Customers can subscribe to these reports and engage FF to help them build out a data science organization. This includes helping customers recruit data scientist talent, and also to determine priorities and initiatives. FF will mentor customers through early initiatives that can demonstrate quick results and strong ROI, and may then progress into more sophisticated work, with higher risk but also higher potential value. FF will even do machine learning development work for customers -- but all with an eye toward helping the customer get its in-house data science group going -- and not acting as that group on an outsourced basis.

AI for the rest of us?

For those unable to engage FF, what are some ways to make AI more actionable? There's been lots of talk lately about automated machine learning (AutoML) as a "democratizing" technology. And, of course, there are lots of data science platforms available today, from various companies, including Cloudera.  

Where does Mason come down on such technologies?  To begin with, she predicts AutoML will become commoditized within a few years. She sees it less as a tool for business users to do AI, and more as a productivity tool for data scientists whose skills we will still need. Of course, Mason is a data scientist and may have some vested interest in that point of view; AutoML probably benefits both groups, and could benefit developers as well.
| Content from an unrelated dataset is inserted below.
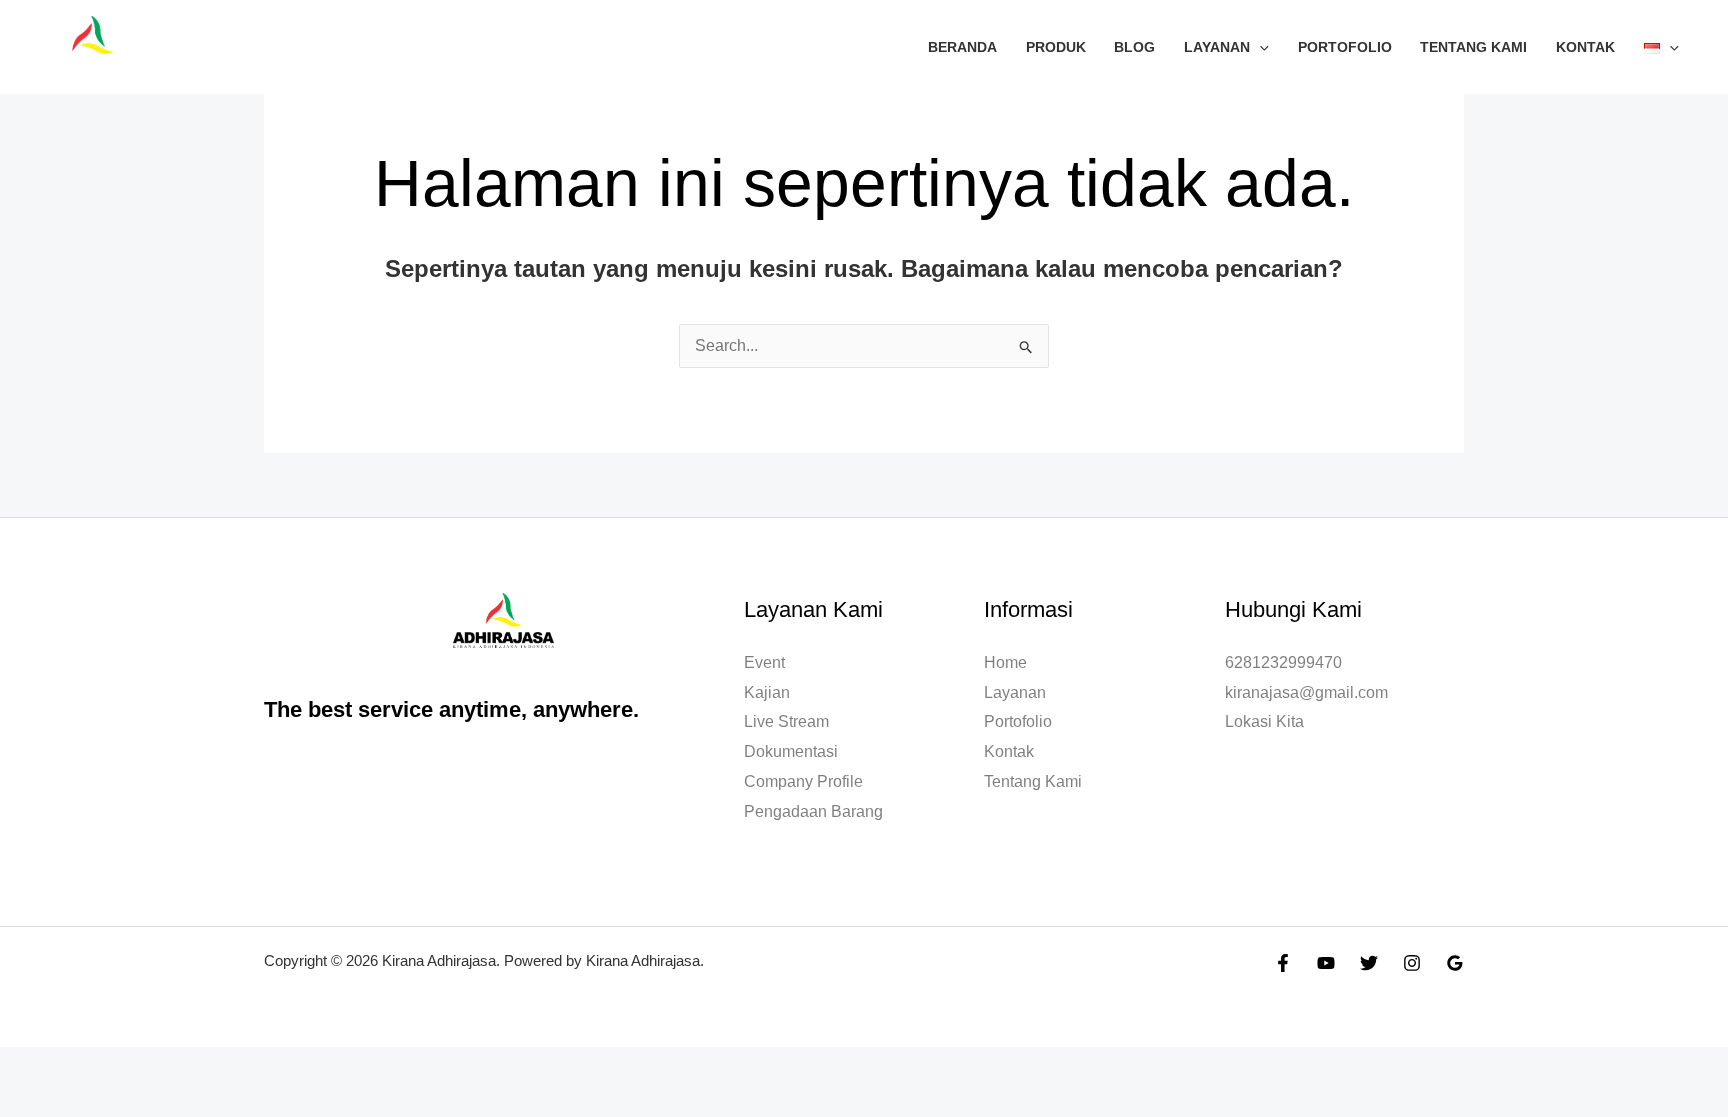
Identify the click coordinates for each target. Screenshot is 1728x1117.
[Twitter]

Mason says today's tooling is geared towards technical data scientists and that that's not enough - since data engineers and admins need to be part of the equation, too. She says Cloudera's ambitions go well past its current Data Science Workbench offering. So maybe we'll see Cloudera support these other AI workloads, and perhaps that commoditized AutoML technology will be brought to bear as well.

On-board with "boring"

One thing is pretty clear though: if one of the industry's foremost data scientists thinks we have to calm down about the technology of AI, then vendors and customers should focus more on its prolific and careful application, and less on its gloss and prestige.

Early startups typically have a tough time doing that, though, so it may be up to the Clouderas, Microsofts, Amazons and Googles of the world to push us further along.